I believe the operations aren’t worth all that much, as they tend to break even or generate a minimal profit on an annual basis. That said, it’s enough to cover the company’s operating costs and thus prevent the company from having to sell land or dilute shareholders to keep it functioning. So there is some value from that. However, most of the valuation here comes from future land sales.
Valuing the 900 acres of prime zoned land at $300,000 an acre would give us $270 million of future valuation. Value the agricultural land at $10k/acre and that’s another $129 million, or $399 million in total. I have seen some bulls value the agricultural land at far more than this figure. And that may be possible. Certainly, small parcels of agricultural land on Maui sell for far more than $10,000/acre. However, I’m not sure what sort of price the company would obtain if it tried to move large chunks of agricultural land in a single transaction.
There’s also the proposed Hali’imaile Town plan. This is far from certain, but there is some probability on the Hali’imaile Town project getting favorable zoning, and that would transform 300 acres from a relatively low valuation into something worth hundreds of thousands of dollars an acre. Be it from Hali’imaile Town, general inflation in asset prices, or some other catalyst that would monetize existing value, I think you can reasonably get to a $400-$500 million range for fair value for the company’s assets.
Does this make the stock a pound-the-table buy at today’s $175 million valuation? No, not really. That’s because of the time value of money, along with execution risk.
The company is planning to develop the key 900 acres of land between now and 2039 according to the company’s 10-K. Additionally, Hali’imaile Town, if it becomes a reality, is likely to be developed in the 2030s.
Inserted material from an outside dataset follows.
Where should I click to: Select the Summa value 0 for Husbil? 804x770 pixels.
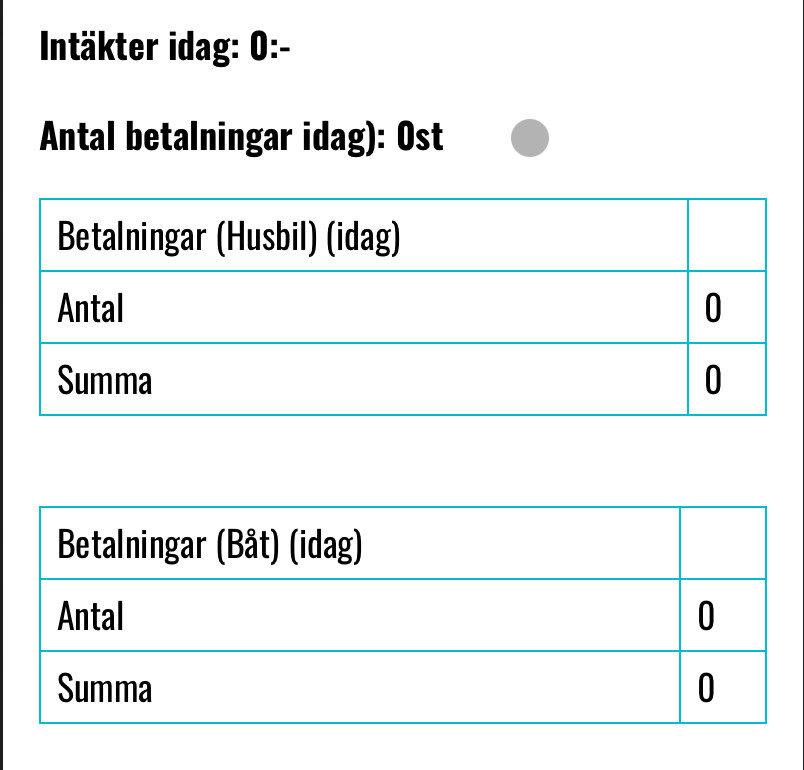tap(713, 380)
Investors should discount profits from those future land sales dramatically given that it could be a decade or more between now and when Maui Land & Pineapple gets its cash from much of these sales.
In addition, there is uncertainty around what Steve Case and other insiders want to do with the company. Assuming Maui Land & Pineapple does generate windfall cash from property development, would the company start to return significant cash to shareholders, or would those funds remain sitting on the company’s balance sheet?
I think you can make a fairly compelling discount to net asset value calculation arguments for MLP stock today. As such, I view shares as a buy if you want exposure to Hawaii and this sort of land bank/call option on asset development. That said, particularly with a slowing housing market and unfavorable interest rate environment, I see little catalyst for shares to perform in 2023. However, with the stock near 5-year lows, this seems like a fine entry point for folks who want to sit on shares for a while.